● **TASK TO COMPLETE**:
Please copy each line of the records below that holds the word "will".

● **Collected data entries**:
--- --- ---
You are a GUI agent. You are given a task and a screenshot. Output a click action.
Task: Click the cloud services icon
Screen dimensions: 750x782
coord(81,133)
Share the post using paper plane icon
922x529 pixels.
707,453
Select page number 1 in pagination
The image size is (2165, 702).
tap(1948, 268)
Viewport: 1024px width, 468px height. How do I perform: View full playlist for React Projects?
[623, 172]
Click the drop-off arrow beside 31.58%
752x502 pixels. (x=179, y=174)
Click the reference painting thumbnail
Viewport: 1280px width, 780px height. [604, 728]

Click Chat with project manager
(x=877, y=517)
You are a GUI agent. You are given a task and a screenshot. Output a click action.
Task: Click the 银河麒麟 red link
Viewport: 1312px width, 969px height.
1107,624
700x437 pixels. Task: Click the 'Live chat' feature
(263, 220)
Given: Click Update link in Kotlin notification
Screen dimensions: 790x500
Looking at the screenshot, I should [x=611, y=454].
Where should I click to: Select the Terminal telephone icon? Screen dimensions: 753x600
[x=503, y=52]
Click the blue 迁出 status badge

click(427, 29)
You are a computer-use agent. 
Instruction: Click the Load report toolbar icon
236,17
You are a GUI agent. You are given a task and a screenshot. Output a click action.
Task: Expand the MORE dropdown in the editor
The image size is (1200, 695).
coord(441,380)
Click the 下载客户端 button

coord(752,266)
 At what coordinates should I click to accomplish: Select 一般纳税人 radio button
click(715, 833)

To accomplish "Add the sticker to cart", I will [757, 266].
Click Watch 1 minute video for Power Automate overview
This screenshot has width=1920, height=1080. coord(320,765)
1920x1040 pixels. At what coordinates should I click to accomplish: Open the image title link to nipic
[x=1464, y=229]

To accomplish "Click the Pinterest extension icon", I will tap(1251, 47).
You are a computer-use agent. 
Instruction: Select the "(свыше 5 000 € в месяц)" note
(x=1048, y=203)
--- --- ---
● **WRITTEN SOLUTION**:
To accomplish "Add the sticker to cart", I will [757, 266].
To accomplish "Click the Pinterest extension icon", I will tap(1251, 47).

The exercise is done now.